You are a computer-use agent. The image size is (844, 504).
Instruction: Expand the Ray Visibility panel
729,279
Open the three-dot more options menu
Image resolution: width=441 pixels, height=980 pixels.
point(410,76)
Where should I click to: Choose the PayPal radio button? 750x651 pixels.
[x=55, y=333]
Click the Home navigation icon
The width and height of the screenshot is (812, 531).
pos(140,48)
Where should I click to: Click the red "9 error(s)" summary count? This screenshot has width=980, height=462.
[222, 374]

--

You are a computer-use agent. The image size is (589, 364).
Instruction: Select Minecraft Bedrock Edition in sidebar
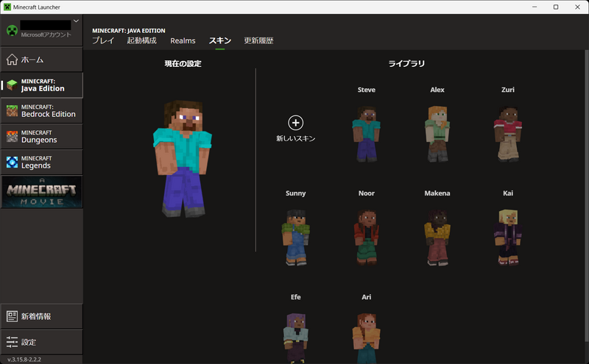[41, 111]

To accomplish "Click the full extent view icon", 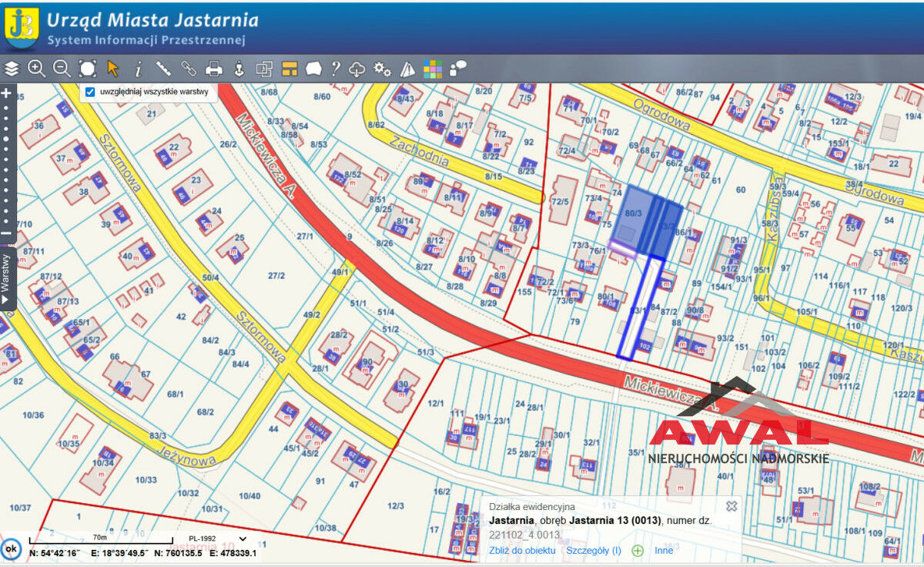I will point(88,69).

◆ Task description: Say, as a bare number, how many lines above contain the word "agent".

◆ Your response: 2